PFI方式の概要と効果

今回の斎場再整備事業において豊橋市が採用したのは、PFI(Private Finance Initiative)方式の中でも「BTO方式(Build-Transfer-Operate)」と呼ばれる手法でした。これは、民間事業者が施設を建設(Build)し、完成後に市に所有権を移転(Transfer)したうえで、一定期間その運営・維持管理(Operate)も行うというものです。
市の説明によれば、この方式を採用することで、民間のノウハウや資金力を活用しつつ、長期的に効率的な運営が可能になるとしています。実際、ライフサイクルコストの削減や施設機能の平準化、民間による技術力や創意工夫の導入が期待されることから、他の公共施設でもPFI導入の事例が増えてきているのも事実です。
豊橋市では、PFI事業としてこの斎場整備・運営に関わる事業費を約72億3千万円とし、契約期間は平成30年12月から令和53年3月までの約24年間。この間、施設の維持管理や運営は「PFI豊橋市斎場株式会社」が担っています。市は、従来の方式と比べて約5.8%のコスト削減が可能になるとの試算を示しており、財政的なメリットも強調しています。
しかしながら、地域住民としてこのPFI方式を受け止めたとき、いくつかの疑問や不安も拭いきれません。たとえば、建設から運営までを一体で担うということは、設計段階から運用面に至るまで民間事業者の判断や都合が色濃く反映される可能性があるということでもあります。市民や地域の声は、どのタイミングで、どれだけ実際に反映されたのか?そのプロセスの透明性や説明責任は、いま一度問い直す必要があると感じています。

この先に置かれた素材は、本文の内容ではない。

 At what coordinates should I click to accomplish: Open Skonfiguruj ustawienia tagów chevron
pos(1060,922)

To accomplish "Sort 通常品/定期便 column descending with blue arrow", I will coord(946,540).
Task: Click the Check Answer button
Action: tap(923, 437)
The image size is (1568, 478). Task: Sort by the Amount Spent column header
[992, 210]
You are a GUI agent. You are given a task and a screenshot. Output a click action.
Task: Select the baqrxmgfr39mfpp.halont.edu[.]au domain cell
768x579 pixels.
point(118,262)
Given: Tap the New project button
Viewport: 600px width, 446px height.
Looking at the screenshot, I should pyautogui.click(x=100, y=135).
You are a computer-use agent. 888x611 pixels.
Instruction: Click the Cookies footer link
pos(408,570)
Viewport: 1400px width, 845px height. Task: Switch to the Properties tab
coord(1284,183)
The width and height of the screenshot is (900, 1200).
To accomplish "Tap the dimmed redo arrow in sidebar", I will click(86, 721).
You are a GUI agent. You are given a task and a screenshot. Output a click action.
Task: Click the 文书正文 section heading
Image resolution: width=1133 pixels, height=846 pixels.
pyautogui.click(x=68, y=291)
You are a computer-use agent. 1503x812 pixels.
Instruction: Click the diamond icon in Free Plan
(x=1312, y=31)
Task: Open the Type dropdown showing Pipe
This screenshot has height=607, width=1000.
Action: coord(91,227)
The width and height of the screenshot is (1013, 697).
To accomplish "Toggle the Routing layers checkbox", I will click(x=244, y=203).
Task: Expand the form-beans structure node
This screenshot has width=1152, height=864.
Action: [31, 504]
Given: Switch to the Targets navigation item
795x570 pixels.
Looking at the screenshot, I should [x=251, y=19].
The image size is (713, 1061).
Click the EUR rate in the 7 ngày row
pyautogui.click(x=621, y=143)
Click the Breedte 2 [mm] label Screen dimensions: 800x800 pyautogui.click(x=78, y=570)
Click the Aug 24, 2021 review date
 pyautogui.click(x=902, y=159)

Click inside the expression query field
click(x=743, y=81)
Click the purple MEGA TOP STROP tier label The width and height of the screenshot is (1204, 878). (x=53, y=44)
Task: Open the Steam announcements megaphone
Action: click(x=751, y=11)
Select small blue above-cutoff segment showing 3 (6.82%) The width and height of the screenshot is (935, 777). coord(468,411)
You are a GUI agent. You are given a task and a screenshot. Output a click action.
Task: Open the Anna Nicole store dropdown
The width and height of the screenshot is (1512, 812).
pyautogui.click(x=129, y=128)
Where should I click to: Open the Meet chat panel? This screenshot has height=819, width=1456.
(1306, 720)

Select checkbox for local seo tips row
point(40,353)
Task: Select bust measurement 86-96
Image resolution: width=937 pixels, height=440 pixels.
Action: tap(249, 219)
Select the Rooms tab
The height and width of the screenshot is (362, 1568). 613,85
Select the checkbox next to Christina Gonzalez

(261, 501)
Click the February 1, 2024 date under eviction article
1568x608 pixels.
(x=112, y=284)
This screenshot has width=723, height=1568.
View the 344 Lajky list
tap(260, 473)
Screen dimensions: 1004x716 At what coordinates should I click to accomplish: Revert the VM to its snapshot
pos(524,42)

また、PFI事業では、契約内容に従ってサービスが提供されることになりますが、「契約で定められていないこと」は基本的に実施されない、という制約もあります。たとえば先述した遊歩道の整備や避難所機能の追加といった地域の要望が、事業契約に盛り込まれていなかった場合、それらが柔軟に反映される可能性は低くなります。
市の資料では「モニタリング体制の整備」や「事業者によるサービス水準の維持」が謳われており、形のうえではチェック機能が組み込まれているものの、地域にとっての本当の意味での「共存」が制度設計の中でどれほど重視されていたのかは、現場で暮らす住民として引き続き注視していきたい部分です。